Hi Daniel Thanks for the report.
In fact, the bug behind the changeset you mentioned -- 8048194 -- was just meant to make your case work. Before that, the server blindly accepts the mechToken and process it no matter if the OID is supported. Now it first looks at the OID and accept the token if it supports the OID; otherwise, only the negotiated result (its supported OID) is sent back, and waits for the client sending the correct mechToken in the next round.
It seems the logic above is not implemented correctly, can you show me the full stack of your NullPointerException? If it includes any sensitive info you can write me privately.
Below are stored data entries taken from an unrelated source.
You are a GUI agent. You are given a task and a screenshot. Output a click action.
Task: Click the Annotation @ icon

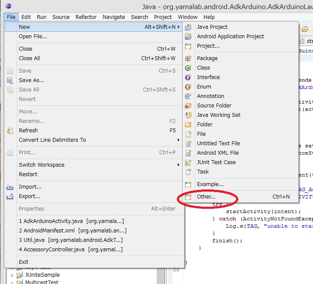[x=188, y=96]
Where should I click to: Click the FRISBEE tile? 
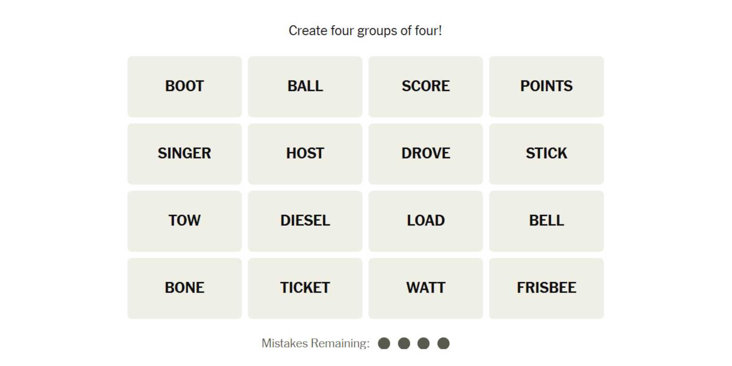[546, 288]
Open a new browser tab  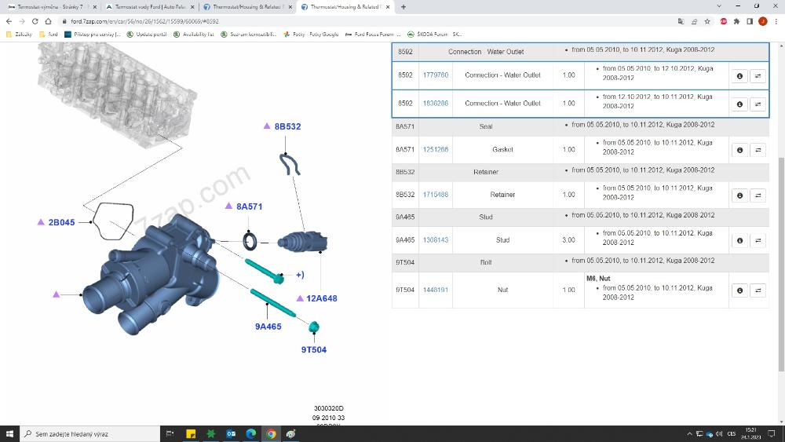click(403, 7)
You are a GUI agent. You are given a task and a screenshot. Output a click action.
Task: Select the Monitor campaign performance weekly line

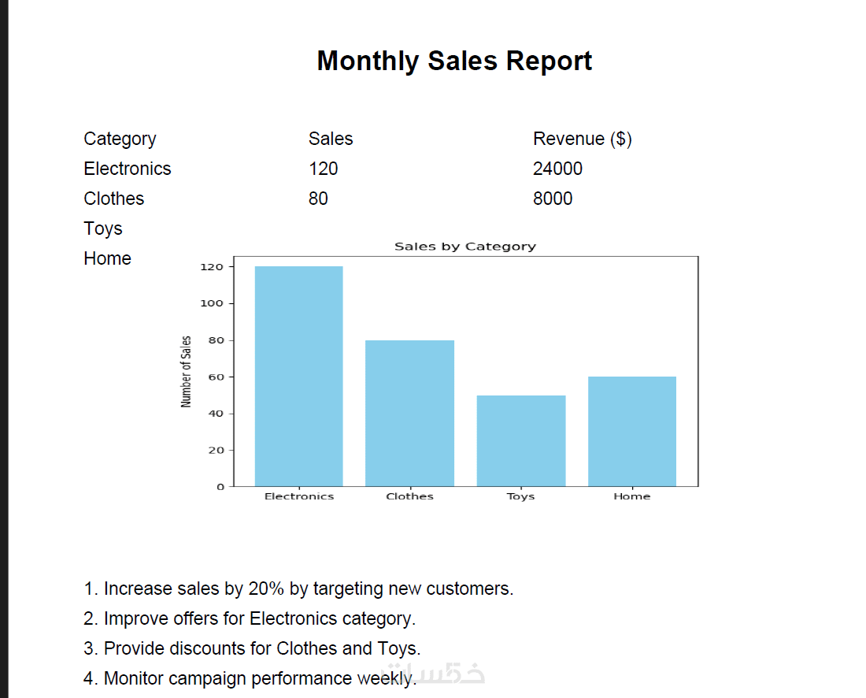coord(250,678)
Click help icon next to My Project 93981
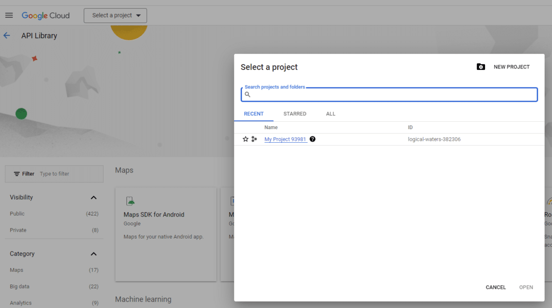This screenshot has height=308, width=552. click(x=313, y=139)
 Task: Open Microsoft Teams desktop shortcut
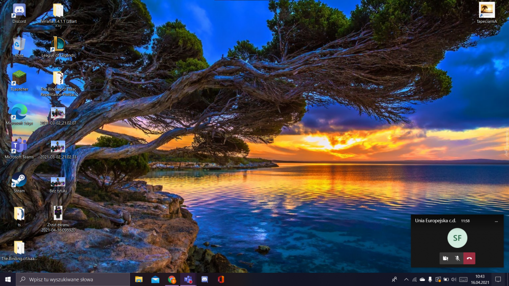coord(19,147)
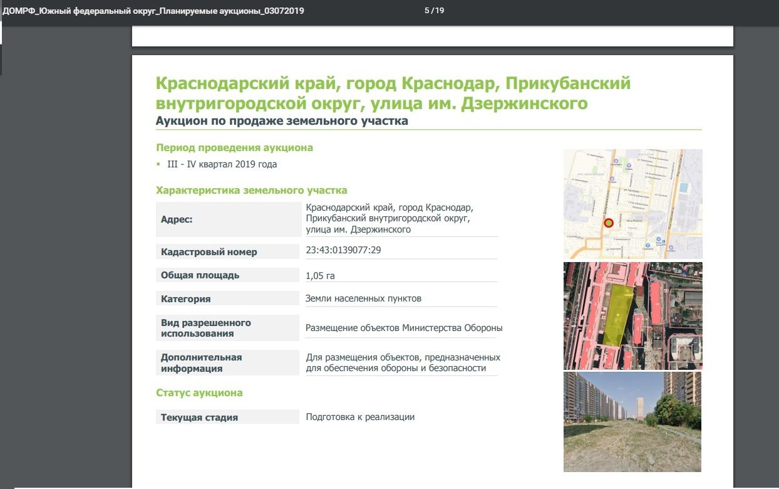Click the III - IV квартал 2019 года bullet
Image resolution: width=779 pixels, height=489 pixels.
tap(222, 164)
Thanks Max On 4/23/2015 12:21 AM, Rob McKenna wrote:
Hi Daniel, Thanks for the report, I'm cc'ing the security-dev alias. -Rob On 22/04/15 13:10, Daniel Jones wrote:Hi all, Apologies if this is the wrong mailing list - please direct me to the correct one if so. I believe I've found a bug in OpenJDK 1.8.0_40, introduced in commit d777e2918a77: http://hg.openjdk.java.net/jdk8u/jdk8u40/jdk/file/d777e2918a77/src/share/classes/sun/security/jgss/spnego/SpNegoContext.java The change introduced on line 548 means that an authentication mechanism is only accepted if the OID of the mechanism desired is the *first* in the list of mechanisms specified as acceptable in the incoming ticket. In the case of my current client their service tickets are specifying 4 acceptable mechanism OIDs, but the only available mechanism's OID appears second on that list. So whilst the server *can *satisfy the ticket, the code change on line 548 prevents this from happening. Using the same server code, the same Kerberos KDC, and OpenJDK 1.8.0_31, everything works. Changing only the JDK results in the mechContext not being properly populated, which in turn causes a NullPointerException from some Spring Security Kerberos code. Has anyone else experienced this?